Dive Brief:
- The Trump administration is stepping up pressure on the Federal Reserve to cut the benchmark interest rate, asserting that inflation is cooling and passage of President Donald Trump’s sweeping tax and spending legislation now before Congress would inject the economy with deflationary supply-side stimulus.
- “There’s no reason at all for the Fed not to cut rates right now,” Kevin Hassett, director of the National Economic Council, said Monday. “I would guess that if they see one more month of data, they’re going to really have to concede that they’ve got the rate way too high, as President Trump said,” Hassett said in a CNBC interview.
- Trump this year has repeatedly urged Fed Chair Jerome Powell to reduce borrowing costs, calling on Friday for a reduction in the main rate by as much as 3 percentage points from the current level between 4.25% to 4.50%. “We have virtually No Inflation, our Economy is doing really well,” Trump said, claiming that a big cut to the benchmark rate would annually slash U.S. interest payments by $1 trillion.
Dive Insight:
Republican lawmakers on Tuesday may chime in with criticism if Powell affirms the central bank’s “wait-and-see” monetary policy approach during scheduled testimony before the House Financial Services Committee.
“For the time being, we are well positioned to wait to learn more about the likely course of the economy before considering any adjustments to our policy stance,” Powell said during a press conference Wednesday after policymakers decided to leave the main rate unchanged.
Powell reiterated that the path of the economy is far from clear. “Changes to trade, immigration, fiscal and regulatory policies continue to evolve, and their effects on the economy remain uncertain,” he said.
Yet two policymakers have recently flagged signs that price pressures are declining and said the central bank may need at its July 29-30 meeting to renew the easing that it has suspended since December.
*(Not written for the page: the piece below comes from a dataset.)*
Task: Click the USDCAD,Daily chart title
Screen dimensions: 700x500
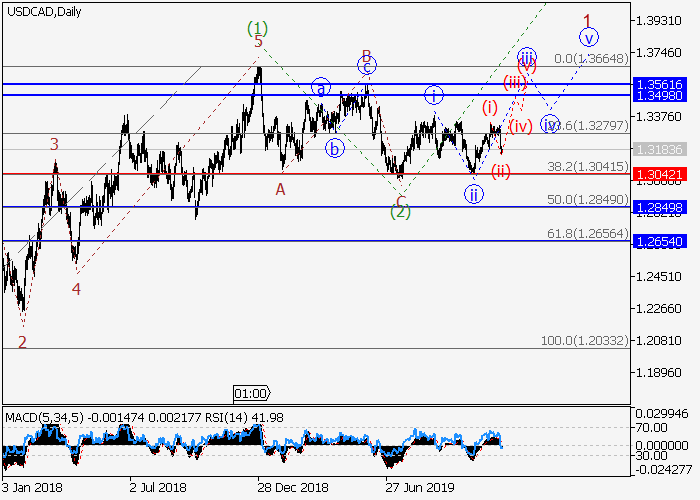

“Should inflation pressures remain contained, I would support lowering the policy rate as soon as our next meeting in order to bring it closer to its neutral setting and to sustain a healthy labor market,” Fed Vice Chair for Supervision Michelle Bowman said Monday.
The economy is losing momentum, Bowman said, putting the job market at risk of losing steam.
“With economic growth slowing, it is possible that recent softness in aggregate demand could be starting to translate into weaker labor market conditions,” Bowman said.
Fed officials in a median projection released on Wednesday forecast that gross domestic product will expand just 1.4% this year, or 1.1 percentage point less than last year. In March they predicted 1.7% GDP growth in 2025.
“While still strong, the labor market appears to be less dynamic, with modest hiring rates, layoffs edging up from low levels and job gains concentrated in just a few industries,” she said.
“With inflation on a sustained trajectory toward 2%, softness in aggregate demand and signs of fragility in the labor market, I think that we should put more weight on downside risks to our employment mandate going forward,” Bowman said.
Other U.S. central bankers have said recently that the inflationary impact from import duties will probably fade. Instead, like Bowman, they have warned of weakness in the labor market.
“I’ve been saying for probably a year that I think the important thing for central bankers to do is look through tariff effects on inflation,” Fed Governor Christopher Waller said Friday.
With recent data showing price pressures easing on a monthly and 12-month basis, the central bank should consider trimming borrowing costs by 0.25 percentage point next month, Waller said.
“You’d want to start slow and bring them down, just to make sure there’s no big surprises,” he said in a CNBC interview. “But start the process — that’s the key thing.”
Trump administration officials, like their boss, have been unambiguous in their call for lower borrowing costs.
“The United States of America is the greatest country in the world yet it has to suffer with the highest interest rates of any first class country,” Commerce Secretary Howard Lutnick said Friday.
“Our Federal Reserve Chair is obviously afraid of his own shadow,” Lutnick said on X. “These high Interest Rates make no sense. Enough is enough!!!”
Vice President JD Vance has also lambasted Powell this month, saying “the refusal by the Fed to cut rates is monetary malpractice.”